● **THE PROBLEM**
An exact reproduction of all the entries below is required.

● **RAW DATA**
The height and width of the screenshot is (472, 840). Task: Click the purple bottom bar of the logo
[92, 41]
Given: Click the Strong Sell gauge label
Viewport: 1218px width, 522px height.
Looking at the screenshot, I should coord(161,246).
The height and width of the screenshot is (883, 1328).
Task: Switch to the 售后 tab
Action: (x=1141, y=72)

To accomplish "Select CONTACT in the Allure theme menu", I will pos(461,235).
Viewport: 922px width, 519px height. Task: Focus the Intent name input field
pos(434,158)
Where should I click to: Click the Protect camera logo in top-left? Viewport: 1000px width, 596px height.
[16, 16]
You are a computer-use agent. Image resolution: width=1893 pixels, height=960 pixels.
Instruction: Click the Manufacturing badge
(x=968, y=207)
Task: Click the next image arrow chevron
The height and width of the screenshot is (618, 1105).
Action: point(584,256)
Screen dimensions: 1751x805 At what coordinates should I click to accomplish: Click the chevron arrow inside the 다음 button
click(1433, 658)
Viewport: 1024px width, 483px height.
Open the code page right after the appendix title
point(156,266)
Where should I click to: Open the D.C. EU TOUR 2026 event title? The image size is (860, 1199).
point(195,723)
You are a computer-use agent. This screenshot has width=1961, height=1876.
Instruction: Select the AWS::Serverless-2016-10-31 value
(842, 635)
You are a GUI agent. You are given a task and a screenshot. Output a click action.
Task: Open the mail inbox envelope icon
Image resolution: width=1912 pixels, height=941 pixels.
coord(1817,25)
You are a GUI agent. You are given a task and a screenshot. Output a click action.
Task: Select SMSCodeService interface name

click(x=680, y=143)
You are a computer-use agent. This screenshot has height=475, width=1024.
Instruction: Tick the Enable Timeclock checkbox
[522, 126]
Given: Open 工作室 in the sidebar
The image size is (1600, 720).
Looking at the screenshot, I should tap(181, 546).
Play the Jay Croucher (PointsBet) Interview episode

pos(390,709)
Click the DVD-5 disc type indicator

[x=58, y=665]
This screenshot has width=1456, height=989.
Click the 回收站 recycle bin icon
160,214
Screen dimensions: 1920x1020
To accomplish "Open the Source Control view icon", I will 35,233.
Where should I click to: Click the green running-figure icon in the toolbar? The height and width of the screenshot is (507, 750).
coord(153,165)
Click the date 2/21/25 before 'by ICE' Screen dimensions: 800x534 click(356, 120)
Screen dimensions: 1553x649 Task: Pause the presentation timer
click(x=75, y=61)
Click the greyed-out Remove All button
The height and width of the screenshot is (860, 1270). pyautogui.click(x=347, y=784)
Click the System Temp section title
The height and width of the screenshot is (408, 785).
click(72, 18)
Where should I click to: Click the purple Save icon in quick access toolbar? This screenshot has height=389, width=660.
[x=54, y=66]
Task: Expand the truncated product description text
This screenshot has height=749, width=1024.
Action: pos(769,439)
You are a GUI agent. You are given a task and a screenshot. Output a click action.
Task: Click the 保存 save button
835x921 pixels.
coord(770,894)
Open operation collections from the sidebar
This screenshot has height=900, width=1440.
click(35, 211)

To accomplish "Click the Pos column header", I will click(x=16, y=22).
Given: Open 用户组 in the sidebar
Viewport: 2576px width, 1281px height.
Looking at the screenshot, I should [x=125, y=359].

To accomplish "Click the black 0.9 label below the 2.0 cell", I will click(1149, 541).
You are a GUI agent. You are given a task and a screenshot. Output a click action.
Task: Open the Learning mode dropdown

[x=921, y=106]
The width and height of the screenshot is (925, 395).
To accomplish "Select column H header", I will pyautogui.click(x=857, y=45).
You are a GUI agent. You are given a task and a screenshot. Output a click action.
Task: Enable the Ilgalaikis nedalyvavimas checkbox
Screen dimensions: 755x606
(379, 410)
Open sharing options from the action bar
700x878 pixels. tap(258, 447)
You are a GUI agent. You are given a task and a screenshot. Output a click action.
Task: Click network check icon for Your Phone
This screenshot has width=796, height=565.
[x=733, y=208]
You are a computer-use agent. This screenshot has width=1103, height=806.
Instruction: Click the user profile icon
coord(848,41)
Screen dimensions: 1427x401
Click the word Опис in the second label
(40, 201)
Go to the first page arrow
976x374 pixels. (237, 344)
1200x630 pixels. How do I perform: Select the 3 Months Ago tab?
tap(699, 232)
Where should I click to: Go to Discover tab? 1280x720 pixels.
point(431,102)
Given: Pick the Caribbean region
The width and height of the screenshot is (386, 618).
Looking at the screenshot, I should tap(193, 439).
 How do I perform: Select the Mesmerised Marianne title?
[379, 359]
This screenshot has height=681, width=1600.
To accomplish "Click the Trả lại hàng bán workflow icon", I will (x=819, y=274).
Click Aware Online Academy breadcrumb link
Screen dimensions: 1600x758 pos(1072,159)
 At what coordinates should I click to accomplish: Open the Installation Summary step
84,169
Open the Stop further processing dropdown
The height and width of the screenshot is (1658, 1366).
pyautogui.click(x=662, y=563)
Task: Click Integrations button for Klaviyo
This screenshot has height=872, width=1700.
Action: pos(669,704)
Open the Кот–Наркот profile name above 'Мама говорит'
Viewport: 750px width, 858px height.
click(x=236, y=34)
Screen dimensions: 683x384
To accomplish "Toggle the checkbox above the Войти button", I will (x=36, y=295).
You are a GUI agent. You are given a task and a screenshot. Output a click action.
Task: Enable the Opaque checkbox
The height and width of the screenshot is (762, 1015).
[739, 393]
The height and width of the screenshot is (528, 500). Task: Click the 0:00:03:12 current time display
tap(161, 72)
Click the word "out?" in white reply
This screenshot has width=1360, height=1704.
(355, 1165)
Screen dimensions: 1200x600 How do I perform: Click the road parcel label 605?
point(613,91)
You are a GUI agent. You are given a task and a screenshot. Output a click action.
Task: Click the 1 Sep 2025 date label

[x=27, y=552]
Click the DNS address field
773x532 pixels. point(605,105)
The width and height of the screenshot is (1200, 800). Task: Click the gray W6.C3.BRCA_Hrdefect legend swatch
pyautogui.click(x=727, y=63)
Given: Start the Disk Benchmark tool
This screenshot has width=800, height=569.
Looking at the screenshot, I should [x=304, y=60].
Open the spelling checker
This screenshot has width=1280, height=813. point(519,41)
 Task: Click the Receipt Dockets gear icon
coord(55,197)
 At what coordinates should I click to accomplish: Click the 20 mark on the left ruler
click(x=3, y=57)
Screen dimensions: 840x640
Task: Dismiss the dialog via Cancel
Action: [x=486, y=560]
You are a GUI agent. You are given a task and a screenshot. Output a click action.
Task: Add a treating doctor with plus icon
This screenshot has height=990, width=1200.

● **WRITTEN RESPONSE**
The height and width of the screenshot is (472, 840). Task: Click the purple bottom bar of the logo
[92, 41]
Given: Click the Strong Sell gauge label
Viewport: 1218px width, 522px height.
Looking at the screenshot, I should coord(161,246).
The height and width of the screenshot is (883, 1328).
Task: Switch to the 售后 tab
Action: (x=1141, y=72)

To accomplish "Select CONTACT in the Allure theme menu", I will pos(461,235).
Viewport: 922px width, 519px height. Task: Focus the Intent name input field
pos(434,158)
Where should I click to: Click the Protect camera logo in top-left? Viewport: 1000px width, 596px height.
[16, 16]
You are a computer-use agent. Image resolution: width=1893 pixels, height=960 pixels.
Instruction: Click the Manufacturing badge
(x=968, y=207)
Task: Click the next image arrow chevron
The height and width of the screenshot is (618, 1105).
Action: point(584,256)
Screen dimensions: 1751x805 At what coordinates should I click to accomplish: Click the chevron arrow inside the 다음 button
click(1433, 658)
Viewport: 1024px width, 483px height.
Open the code page right after the appendix title
point(156,266)
Where should I click to: Open the D.C. EU TOUR 2026 event title? The image size is (860, 1199).
point(195,723)
You are a computer-use agent. This screenshot has width=1961, height=1876.
Instruction: Select the AWS::Serverless-2016-10-31 value
(842, 635)
You are a GUI agent. You are given a task and a screenshot. Output a click action.
Task: Open the mail inbox envelope icon
Image resolution: width=1912 pixels, height=941 pixels.
coord(1817,25)
You are a GUI agent. You are given a task and a screenshot. Output a click action.
Task: Select SMSCodeService interface name

click(x=680, y=143)
You are a computer-use agent. This screenshot has height=475, width=1024.
Instruction: Tick the Enable Timeclock checkbox
[522, 126]
Given: Open 工作室 in the sidebar
The image size is (1600, 720).
Looking at the screenshot, I should tap(181, 546).
Play the Jay Croucher (PointsBet) Interview episode

pos(390,709)
Click the DVD-5 disc type indicator

[x=58, y=665]
This screenshot has width=1456, height=989.
Click the 回收站 recycle bin icon
160,214
Screen dimensions: 1920x1020
To accomplish "Open the Source Control view icon", I will 35,233.
Where should I click to: Click the green running-figure icon in the toolbar? The height and width of the screenshot is (507, 750).
coord(153,165)
Click the date 2/21/25 before 'by ICE' Screen dimensions: 800x534 click(356, 120)
Screen dimensions: 1553x649 Task: Pause the presentation timer
click(x=75, y=61)
Click the greyed-out Remove All button
The height and width of the screenshot is (860, 1270). pyautogui.click(x=347, y=784)
Click the System Temp section title
The height and width of the screenshot is (408, 785).
click(72, 18)
Where should I click to: Click the purple Save icon in quick access toolbar? This screenshot has height=389, width=660.
[x=54, y=66]
Task: Expand the truncated product description text
This screenshot has height=749, width=1024.
Action: pos(769,439)
You are a GUI agent. You are given a task and a screenshot. Output a click action.
Task: Click the 保存 save button
835x921 pixels.
coord(770,894)
Open operation collections from the sidebar
This screenshot has height=900, width=1440.
click(35, 211)

To accomplish "Click the Pos column header", I will click(x=16, y=22).
Given: Open 用户组 in the sidebar
Viewport: 2576px width, 1281px height.
Looking at the screenshot, I should [x=125, y=359].

To accomplish "Click the black 0.9 label below the 2.0 cell", I will click(1149, 541).
You are a GUI agent. You are given a task and a screenshot. Output a click action.
Task: Open the Learning mode dropdown

[x=921, y=106]
The width and height of the screenshot is (925, 395).
To accomplish "Select column H header", I will pyautogui.click(x=857, y=45).
You are a GUI agent. You are given a task and a screenshot. Output a click action.
Task: Enable the Ilgalaikis nedalyvavimas checkbox
Screen dimensions: 755x606
(379, 410)
Open sharing options from the action bar
700x878 pixels. tap(258, 447)
You are a GUI agent. You are given a task and a screenshot. Output a click action.
Task: Click network check icon for Your Phone
This screenshot has width=796, height=565.
[x=733, y=208]
You are a computer-use agent. This screenshot has width=1103, height=806.
Instruction: Click the user profile icon
coord(848,41)
Screen dimensions: 1427x401
Click the word Опис in the second label
(40, 201)
Go to the first page arrow
976x374 pixels. (237, 344)
1200x630 pixels. How do I perform: Select the 3 Months Ago tab?
tap(699, 232)
Where should I click to: Go to Discover tab? 1280x720 pixels.
point(431,102)
Given: Pick the Caribbean region
The width and height of the screenshot is (386, 618).
Looking at the screenshot, I should tap(193, 439).
 How do I perform: Select the Mesmerised Marianne title?
[379, 359]
This screenshot has height=681, width=1600.
To accomplish "Click the Trả lại hàng bán workflow icon", I will (x=819, y=274).
Click Aware Online Academy breadcrumb link
Screen dimensions: 1600x758 pos(1072,159)
 At what coordinates should I click to accomplish: Open the Installation Summary step
84,169
Open the Stop further processing dropdown
The height and width of the screenshot is (1658, 1366).
pyautogui.click(x=662, y=563)
Task: Click Integrations button for Klaviyo
This screenshot has height=872, width=1700.
Action: pos(669,704)
Open the Кот–Наркот profile name above 'Мама говорит'
Viewport: 750px width, 858px height.
click(x=236, y=34)
Screen dimensions: 683x384
To accomplish "Toggle the checkbox above the Войти button", I will (x=36, y=295).
You are a GUI agent. You are given a task and a screenshot. Output a click action.
Task: Enable the Opaque checkbox
The height and width of the screenshot is (762, 1015).
[739, 393]
The height and width of the screenshot is (528, 500). Task: Click the 0:00:03:12 current time display
tap(161, 72)
Click the word "out?" in white reply
This screenshot has width=1360, height=1704.
(355, 1165)
Screen dimensions: 1200x600 How do I perform: Click the road parcel label 605?
point(613,91)
You are a GUI agent. You are given a task and a screenshot. Output a click action.
Task: Click the 1 Sep 2025 date label

[x=27, y=552]
Click the DNS address field
773x532 pixels. point(605,105)
The width and height of the screenshot is (1200, 800). Task: Click the gray W6.C3.BRCA_Hrdefect legend swatch
pyautogui.click(x=727, y=63)
Given: Start the Disk Benchmark tool
This screenshot has width=800, height=569.
Looking at the screenshot, I should [x=304, y=60].
Open the spelling checker
This screenshot has width=1280, height=813. point(519,41)
 Task: Click the Receipt Dockets gear icon
coord(55,197)
 At what coordinates should I click to accomplish: Click the 20 mark on the left ruler
click(x=3, y=57)
Screen dimensions: 840x640
Task: Dismiss the dialog via Cancel
Action: [x=486, y=560]
You are a GUI agent. You are given a task and a screenshot. Output a click action.
Task: Add a treating doctor with plus icon
This screenshot has height=990, width=1200.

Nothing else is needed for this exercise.